Now the other accounts on the laptop they are listed under users ( in the windows system files and each have files programs ect but i cant find a way to use them?:angry: :banghead: 
They haven't replied to the email i fired back pointing out i have a masters degree i would notice a login on a lockscreen!! 

I think I've activated the built in admin, which has limited permissions

Also i deactivated and reacted my own user/admin account, but as it has no password so windows 10 will not let me use it 

hope that makes sense? my head is spinning with all this


----------



## spunk.funk (May 13, 2010)

> think I've activated the built in admin, which has limited permissions
> Also i deactivated and reacted my own user/admin account, but as it has no password so windows 10 will not let me use it


 No neither of these statements make any sense. If you have enabled the hidden *Administrator *account, that has full Admin privileges and trumps all other admin accounts. 
And if your user account doesn't have a password why can't you log into the computer with it? Just leave the password field blank?
At the screen with the user accounts, press *CTRL+ALT+Del *. You then can *Switch User*. 
If all of this fails, if you can login, go to Start/Search and type *CMD*, Right click the *CMD* results and *Run As Administrator*. In the Elevated *Command Prompt* type *SFC /scannow *this will replace any missing system files.


----------



## bluebirdbabe (Mar 18, 2011)

Thanks trying the SFC /scannow again _ it ran as no problems 

from my admin account I search photos downloads ect nothing comes up (under this PC) 
to get at my files i have to click on the hard drive then users then go down the list of users and then look in each one to find the photo/doc ect i want because for some reason all the other users/admin have some files, however none of the music tracks allow me to play them and many of the photos and documents also don't allow me to open them - saying i don't have permission 
for example I managed to open iTunes and it showed all files as missing 

the admin account I always used for some reason the names been changed (to the serial number of my hard drive, instead of the silly name I'd given it) still as full permission and all the files in it that's what I need back however that's original login (the one with no password) a box comes up and tells me "accounts are not allowed to have no password or the password password - access denied contact your local admin."

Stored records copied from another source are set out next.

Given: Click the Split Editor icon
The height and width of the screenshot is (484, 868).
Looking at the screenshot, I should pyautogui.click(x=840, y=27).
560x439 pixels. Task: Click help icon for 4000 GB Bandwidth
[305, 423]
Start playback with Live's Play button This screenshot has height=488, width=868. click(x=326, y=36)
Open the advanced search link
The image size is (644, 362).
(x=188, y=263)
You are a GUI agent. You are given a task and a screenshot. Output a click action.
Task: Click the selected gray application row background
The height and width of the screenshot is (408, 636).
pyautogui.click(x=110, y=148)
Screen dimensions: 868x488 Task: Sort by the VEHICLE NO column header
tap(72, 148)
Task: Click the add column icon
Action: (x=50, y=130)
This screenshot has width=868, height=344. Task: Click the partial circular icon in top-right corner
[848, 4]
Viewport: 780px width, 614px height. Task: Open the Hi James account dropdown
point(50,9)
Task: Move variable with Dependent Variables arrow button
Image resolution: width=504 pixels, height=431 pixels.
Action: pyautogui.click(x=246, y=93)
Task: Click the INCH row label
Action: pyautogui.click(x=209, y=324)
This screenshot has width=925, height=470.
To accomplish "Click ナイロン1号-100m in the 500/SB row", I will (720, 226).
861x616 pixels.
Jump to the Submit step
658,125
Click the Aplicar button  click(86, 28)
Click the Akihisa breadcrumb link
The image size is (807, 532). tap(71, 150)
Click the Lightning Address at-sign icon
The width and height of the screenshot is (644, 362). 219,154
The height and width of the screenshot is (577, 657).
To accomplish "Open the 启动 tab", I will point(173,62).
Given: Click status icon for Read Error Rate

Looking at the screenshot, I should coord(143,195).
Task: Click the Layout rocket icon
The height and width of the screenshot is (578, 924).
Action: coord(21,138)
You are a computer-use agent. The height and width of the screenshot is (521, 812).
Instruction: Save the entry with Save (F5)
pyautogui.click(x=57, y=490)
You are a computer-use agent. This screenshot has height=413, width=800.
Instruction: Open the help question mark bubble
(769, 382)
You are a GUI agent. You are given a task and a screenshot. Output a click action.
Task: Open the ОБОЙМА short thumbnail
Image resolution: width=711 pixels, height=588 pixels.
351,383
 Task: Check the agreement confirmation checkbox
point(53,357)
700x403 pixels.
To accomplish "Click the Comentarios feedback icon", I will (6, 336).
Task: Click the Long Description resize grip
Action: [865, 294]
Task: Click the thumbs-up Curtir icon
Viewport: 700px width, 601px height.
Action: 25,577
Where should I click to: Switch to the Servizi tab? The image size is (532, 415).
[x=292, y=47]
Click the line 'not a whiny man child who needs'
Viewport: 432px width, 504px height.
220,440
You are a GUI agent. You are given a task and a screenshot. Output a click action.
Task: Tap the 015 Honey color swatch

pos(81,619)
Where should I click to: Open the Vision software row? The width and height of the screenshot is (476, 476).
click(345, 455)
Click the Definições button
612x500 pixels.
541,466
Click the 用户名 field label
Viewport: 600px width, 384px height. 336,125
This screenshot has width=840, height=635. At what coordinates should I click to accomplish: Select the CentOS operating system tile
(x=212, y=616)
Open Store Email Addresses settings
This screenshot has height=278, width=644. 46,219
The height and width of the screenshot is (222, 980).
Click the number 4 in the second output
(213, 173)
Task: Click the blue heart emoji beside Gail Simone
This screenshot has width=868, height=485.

for the first 4 days of install i could access it by my outlook account (but only as a guest user?) Now however the lock screen tells me the email password is wrong despite the fact i am signed into the email account, i've signed and in again several times, but it made no difference 

I am very grateful to everyone for you help, 
I am so sorry for confusing people, I am confused by it, I've had a laptop since 2000, i know my way around and I have even gotten rid of a decompression bomb from a previous machine - but this as me bamboozled


----------



## bluebirdbabe (Mar 18, 2011)

see attached thats a screenshot ive just taken with my phone of an error tryng to open the photo i have set as my twitter avi, I emailed it to my laptop downloaded and my account wont let me open it either and given the same error for the screenshot of the error

I can create a file but i cant use it :banghead:


----------



## spunk.funk (May 13, 2010)

Your user account has become corrupted. Fix a corrupted user profile
You can create a new user account with admin rights and then you can copy all of your files to the new user account. If you get _Access Denied _when accessing another user account, then Take Ownership of that folder.


----------



## bluebirdbabe (Mar 18, 2011)

spunk.funk said:


> Your user account has become corrupted. Fix a corrupted user profile
> You can create a new user account with admin rights and then you can copy all of your files to the new user account. If you get _Access Denied _when accessing another user account, then Take Ownership of that folder.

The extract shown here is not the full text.